Symptomatic hyponatremia is a medical emergency that warrants prompt correction. The European and American guidelines recommend rapid bolus-wise infusion of hypertonic saline with fixed volumes of 150 and 100ml regardless of body weight. However, this approach may lead to overcorrection, which may be harmful in patients with “acute on chronic” or chronic hyponatremia with symptoms. Here, our aim was to assess the safety of the current “one size fits all” approach in clinical practice. We hypothesized that lower BMI results in more overcorrection.


We retrospectively assessed biochemical and clinical outcomes in patients treated with fixed bolus hypertonic saline (150 or 100ml) for hyponatremia at Erasmus Medical Center between July 2017 and July 2021. The cut-off for low BMI was 21 kg/m2, based on the lowest quartile of the cohort. Primary outcome was overcorrection, defined as an increase in plasma sodium (pNa) >10 mmol/L/24 hours, >18 mmol/L/48 hours, or need for pNa relowering (use of hypotonic fluids and/or desmopressin). We performed multivariable logistic regression analyses to identify predictors for the primary outcome, adjusting for known risk factors including baseline pNa level, volume depletion and hypokalemia.


A total of 183 patients were included for analysis (median age 63, IQR 55-7; 44% males, median baseline pNa 120 mmol/l, IQR 116-122). Overcorrection occurred in 20% of patients. The overcorrection rate was significantly higher in patients with low BMI compared to patients without low BMI (37% versus 14%, P<0.001). In addition, BMI was independently associated with overcorrection both when analyzed continuously (aOR 0.86, 95%CI 0.76-0.96) and when categorized as low BMI (aOR 4.24, 95%CI 1.67–10.80). Furthermore, we confirm that lower baseline pNa (aOR 0.87, 95%CI 0.80–0.94), volume depletion (aOR 5.81, 95%CI 2.11–16.00) and hypokalemia (aOR 5.62, 95%CI 1.89–16.91) are independent risk factors of overcorrection.

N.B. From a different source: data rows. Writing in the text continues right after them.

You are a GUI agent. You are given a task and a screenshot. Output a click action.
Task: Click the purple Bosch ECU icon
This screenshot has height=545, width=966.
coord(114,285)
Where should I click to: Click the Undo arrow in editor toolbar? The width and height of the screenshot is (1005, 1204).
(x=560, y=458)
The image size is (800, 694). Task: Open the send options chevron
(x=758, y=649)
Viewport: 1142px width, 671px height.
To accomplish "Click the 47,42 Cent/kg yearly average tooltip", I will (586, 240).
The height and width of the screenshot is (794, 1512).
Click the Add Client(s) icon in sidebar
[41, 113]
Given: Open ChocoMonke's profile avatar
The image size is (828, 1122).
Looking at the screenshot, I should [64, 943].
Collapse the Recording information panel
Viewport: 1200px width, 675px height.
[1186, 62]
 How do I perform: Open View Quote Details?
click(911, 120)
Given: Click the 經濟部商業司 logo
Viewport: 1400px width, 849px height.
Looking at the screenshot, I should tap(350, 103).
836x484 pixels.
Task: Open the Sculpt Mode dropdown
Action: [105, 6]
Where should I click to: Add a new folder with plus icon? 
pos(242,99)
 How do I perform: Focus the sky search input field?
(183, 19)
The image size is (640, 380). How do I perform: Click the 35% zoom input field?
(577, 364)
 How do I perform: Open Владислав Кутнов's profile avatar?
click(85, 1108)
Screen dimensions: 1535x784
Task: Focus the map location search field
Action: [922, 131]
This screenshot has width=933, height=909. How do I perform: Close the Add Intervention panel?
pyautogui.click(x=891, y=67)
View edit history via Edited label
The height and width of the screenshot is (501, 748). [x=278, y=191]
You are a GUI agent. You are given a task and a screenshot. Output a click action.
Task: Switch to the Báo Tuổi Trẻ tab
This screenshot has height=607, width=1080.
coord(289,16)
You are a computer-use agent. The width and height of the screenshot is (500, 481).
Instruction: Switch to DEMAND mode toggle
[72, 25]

We show that the current “one size fits all’’ approach – bolus infusion of hypertonic saline with fixed volumes – exposes patients with low BMI to a significantly higher risk of overcorrection. Therefore, we recommend volume adjustments in patients with low BMI. Future prospective studies should test whether a weight-based approach is indeed safer.